It was 9:30 AM. I was in Charleston, South Carolina. The people I cared most about in the world were in Augusta and Atlanta, Georgia. All worked at US government facilities which would be high on any nut job’s list of shit to blow up. Predictably, none were actually at their desks.
I left a half-frantic voice mail for my eldest sister. “Hi. Still in Charleston. If you’re still at work, do me two favors: go home, and then call me and tell me where Mom is.”
My own fruitless calls were sandwiched between my husband’s and those of the couple we were staying with, all of whom had family and friends in D.C. When their efforts were met with fast busy signals, the sign of a communications infrastructure taxed beyond all reasonable expectations, I experienced a bond with my fellow humans unlike anything I’ve ever known. Across the country, and indeed the entire world, people were trying to reach their families.
Five numb hours later, all of my family had checked in.
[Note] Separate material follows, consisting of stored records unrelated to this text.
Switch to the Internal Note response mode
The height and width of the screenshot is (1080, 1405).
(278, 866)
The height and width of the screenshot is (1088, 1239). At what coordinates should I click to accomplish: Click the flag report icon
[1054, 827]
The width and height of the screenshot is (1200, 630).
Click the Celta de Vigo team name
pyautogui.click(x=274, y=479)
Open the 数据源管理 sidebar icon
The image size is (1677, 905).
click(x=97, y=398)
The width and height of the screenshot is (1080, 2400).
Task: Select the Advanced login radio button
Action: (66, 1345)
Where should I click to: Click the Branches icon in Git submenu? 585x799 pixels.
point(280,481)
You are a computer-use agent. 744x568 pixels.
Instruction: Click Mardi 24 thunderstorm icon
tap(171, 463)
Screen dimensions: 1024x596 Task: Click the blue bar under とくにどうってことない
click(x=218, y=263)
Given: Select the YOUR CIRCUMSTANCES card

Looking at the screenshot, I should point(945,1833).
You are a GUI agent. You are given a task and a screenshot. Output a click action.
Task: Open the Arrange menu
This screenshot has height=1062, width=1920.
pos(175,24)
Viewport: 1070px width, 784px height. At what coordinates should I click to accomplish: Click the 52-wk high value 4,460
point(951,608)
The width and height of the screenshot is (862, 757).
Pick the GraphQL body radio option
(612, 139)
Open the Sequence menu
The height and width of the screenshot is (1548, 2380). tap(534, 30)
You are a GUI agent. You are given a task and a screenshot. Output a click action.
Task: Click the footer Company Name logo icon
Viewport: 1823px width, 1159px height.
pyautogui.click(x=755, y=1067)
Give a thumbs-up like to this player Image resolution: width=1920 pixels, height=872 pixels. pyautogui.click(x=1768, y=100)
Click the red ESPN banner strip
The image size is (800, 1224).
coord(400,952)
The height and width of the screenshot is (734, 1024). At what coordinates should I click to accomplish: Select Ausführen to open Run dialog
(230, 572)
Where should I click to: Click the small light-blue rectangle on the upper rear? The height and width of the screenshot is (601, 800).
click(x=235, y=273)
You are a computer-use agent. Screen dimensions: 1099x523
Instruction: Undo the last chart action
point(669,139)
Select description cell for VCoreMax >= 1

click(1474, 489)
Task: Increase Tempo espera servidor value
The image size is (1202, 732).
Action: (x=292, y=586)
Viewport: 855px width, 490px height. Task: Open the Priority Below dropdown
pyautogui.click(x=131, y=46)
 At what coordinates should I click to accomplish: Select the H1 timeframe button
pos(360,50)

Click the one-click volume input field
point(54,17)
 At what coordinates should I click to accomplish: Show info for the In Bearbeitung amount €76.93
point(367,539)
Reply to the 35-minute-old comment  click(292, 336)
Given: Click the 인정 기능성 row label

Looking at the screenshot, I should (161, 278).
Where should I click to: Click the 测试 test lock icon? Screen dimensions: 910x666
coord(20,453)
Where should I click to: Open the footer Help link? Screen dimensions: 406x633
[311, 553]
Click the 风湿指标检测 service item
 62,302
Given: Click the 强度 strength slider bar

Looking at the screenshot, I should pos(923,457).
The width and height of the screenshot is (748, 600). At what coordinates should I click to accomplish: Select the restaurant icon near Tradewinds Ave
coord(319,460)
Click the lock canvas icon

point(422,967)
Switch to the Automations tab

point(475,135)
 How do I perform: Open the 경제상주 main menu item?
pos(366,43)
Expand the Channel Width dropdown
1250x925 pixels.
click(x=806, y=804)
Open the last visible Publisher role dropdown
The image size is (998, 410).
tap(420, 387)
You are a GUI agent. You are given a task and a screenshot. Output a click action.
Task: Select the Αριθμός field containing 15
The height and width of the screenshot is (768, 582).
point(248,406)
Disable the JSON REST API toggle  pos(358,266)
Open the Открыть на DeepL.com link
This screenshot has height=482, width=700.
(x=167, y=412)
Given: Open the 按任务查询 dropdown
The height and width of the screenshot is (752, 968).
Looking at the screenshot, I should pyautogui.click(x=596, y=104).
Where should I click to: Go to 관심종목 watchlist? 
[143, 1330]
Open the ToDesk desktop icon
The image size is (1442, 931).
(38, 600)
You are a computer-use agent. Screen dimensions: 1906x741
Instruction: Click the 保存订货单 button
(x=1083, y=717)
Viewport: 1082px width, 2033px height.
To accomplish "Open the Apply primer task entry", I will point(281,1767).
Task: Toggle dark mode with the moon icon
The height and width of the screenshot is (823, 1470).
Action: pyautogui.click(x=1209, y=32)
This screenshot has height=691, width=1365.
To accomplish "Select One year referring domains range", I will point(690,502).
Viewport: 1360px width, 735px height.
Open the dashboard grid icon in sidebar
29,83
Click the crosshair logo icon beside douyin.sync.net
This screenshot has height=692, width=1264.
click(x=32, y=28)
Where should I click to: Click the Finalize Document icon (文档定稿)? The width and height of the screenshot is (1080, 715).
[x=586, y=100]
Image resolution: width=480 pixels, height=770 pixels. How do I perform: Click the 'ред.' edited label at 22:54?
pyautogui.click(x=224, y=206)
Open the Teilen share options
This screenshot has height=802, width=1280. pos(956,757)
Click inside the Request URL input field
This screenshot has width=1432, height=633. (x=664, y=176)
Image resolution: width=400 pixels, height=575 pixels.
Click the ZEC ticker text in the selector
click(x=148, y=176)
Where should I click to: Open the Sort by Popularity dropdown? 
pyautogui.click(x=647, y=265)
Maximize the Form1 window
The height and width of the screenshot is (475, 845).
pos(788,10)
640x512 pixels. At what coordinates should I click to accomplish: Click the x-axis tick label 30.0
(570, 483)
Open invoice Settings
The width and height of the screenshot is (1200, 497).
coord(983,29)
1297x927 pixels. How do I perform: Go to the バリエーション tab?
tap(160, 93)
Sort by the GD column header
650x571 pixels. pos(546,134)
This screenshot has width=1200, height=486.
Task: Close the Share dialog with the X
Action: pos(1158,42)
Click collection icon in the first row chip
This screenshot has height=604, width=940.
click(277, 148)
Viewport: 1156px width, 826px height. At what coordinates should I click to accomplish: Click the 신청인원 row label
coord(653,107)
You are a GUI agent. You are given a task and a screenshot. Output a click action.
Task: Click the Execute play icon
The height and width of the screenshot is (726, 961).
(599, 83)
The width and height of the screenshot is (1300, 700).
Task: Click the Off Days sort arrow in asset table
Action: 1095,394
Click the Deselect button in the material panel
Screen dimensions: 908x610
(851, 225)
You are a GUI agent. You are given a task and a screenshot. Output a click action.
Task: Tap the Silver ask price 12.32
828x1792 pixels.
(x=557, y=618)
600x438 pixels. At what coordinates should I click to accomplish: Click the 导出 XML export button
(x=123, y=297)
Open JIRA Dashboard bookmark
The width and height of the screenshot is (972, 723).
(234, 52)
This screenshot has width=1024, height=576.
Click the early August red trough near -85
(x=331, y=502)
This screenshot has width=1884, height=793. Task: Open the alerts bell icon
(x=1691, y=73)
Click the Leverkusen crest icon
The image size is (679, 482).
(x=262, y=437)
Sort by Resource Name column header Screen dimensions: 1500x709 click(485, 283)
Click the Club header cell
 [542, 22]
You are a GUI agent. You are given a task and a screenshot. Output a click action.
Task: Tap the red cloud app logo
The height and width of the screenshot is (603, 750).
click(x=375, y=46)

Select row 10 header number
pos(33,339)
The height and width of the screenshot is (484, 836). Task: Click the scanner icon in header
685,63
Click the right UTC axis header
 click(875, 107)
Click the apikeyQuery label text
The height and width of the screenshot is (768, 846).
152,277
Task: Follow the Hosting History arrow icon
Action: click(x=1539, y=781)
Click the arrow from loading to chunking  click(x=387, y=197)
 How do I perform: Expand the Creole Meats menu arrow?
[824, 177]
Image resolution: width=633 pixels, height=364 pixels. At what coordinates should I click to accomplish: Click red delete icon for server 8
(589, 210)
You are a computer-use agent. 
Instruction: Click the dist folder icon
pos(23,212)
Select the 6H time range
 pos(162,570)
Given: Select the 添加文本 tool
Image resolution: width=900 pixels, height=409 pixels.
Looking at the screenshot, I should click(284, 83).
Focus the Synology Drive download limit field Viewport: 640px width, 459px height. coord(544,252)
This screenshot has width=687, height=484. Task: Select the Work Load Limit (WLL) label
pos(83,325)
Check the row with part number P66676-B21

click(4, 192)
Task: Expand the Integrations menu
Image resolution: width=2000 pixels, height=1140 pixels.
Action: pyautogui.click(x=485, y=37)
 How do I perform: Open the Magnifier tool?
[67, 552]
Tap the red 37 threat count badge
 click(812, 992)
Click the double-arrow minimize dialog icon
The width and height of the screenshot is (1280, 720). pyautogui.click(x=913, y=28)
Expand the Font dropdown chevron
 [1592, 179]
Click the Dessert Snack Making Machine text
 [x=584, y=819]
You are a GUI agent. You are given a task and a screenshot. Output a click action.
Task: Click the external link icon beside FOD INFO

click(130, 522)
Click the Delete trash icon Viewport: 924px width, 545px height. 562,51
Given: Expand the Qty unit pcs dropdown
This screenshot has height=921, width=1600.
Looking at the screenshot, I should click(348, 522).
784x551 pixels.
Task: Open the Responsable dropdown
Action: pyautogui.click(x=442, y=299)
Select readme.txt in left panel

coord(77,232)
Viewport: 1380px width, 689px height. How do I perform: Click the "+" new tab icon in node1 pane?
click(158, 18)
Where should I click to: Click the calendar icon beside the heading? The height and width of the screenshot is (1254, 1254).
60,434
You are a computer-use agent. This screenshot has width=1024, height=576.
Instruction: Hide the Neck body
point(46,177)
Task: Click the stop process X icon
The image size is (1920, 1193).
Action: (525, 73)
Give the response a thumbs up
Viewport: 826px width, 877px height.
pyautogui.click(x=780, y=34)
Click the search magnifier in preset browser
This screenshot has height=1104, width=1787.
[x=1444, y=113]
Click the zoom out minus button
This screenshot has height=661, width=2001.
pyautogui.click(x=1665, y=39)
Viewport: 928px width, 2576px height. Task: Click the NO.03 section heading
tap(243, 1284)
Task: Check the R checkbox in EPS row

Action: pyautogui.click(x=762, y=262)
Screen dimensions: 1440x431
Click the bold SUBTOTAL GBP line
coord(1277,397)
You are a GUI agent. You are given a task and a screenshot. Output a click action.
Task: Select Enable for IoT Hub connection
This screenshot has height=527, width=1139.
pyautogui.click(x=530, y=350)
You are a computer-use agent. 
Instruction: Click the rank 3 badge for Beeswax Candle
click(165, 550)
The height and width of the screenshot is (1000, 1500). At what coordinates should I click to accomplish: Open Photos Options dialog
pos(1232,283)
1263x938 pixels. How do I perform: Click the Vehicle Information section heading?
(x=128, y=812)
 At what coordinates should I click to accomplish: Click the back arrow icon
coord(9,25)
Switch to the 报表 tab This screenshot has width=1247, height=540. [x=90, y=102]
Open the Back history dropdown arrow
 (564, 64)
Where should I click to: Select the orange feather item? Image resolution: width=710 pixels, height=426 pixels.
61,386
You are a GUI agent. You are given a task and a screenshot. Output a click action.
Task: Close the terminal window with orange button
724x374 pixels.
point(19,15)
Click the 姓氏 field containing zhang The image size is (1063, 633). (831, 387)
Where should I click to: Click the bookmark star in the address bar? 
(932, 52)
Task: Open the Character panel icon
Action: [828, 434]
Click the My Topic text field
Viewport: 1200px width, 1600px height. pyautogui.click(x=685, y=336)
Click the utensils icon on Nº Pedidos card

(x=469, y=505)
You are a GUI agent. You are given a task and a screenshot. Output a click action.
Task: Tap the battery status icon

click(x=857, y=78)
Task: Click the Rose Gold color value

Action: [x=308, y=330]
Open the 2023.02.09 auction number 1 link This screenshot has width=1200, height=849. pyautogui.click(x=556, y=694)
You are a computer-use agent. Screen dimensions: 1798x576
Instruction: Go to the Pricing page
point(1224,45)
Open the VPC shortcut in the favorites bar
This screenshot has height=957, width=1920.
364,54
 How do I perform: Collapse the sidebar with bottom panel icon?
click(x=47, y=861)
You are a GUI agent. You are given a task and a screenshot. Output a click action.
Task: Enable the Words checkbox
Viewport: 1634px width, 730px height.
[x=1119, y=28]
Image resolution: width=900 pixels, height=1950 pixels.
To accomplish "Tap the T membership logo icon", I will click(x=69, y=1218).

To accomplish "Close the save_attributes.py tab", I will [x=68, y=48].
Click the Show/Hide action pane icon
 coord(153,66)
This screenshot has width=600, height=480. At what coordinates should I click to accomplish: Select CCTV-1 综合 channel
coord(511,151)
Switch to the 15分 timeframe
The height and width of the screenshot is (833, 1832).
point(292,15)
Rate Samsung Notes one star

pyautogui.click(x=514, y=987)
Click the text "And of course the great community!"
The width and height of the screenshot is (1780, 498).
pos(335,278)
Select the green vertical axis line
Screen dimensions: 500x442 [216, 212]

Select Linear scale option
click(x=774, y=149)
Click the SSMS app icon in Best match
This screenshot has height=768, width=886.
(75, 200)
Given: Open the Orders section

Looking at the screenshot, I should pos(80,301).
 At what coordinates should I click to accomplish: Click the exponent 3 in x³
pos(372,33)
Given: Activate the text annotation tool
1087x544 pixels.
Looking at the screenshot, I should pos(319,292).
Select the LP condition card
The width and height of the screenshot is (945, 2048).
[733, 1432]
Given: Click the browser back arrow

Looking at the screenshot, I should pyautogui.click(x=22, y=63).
I could safely begin to wrap my mind around the initial damage; I could think of all those whose families would not be checking in. I could think of how most of the damage from this attack was yet to come, assuming America’s collective reaction was as wrong as could reasonably be expected. And this last is still on my mind, a week later. It never ended, and is nowhere near doing so: residual shock waves continue to fan out, fraying the loose fabric of beliefs and assumptions that is America.
Hatred, fear, and violence are not the appropriate response to hatred, fear, and violence.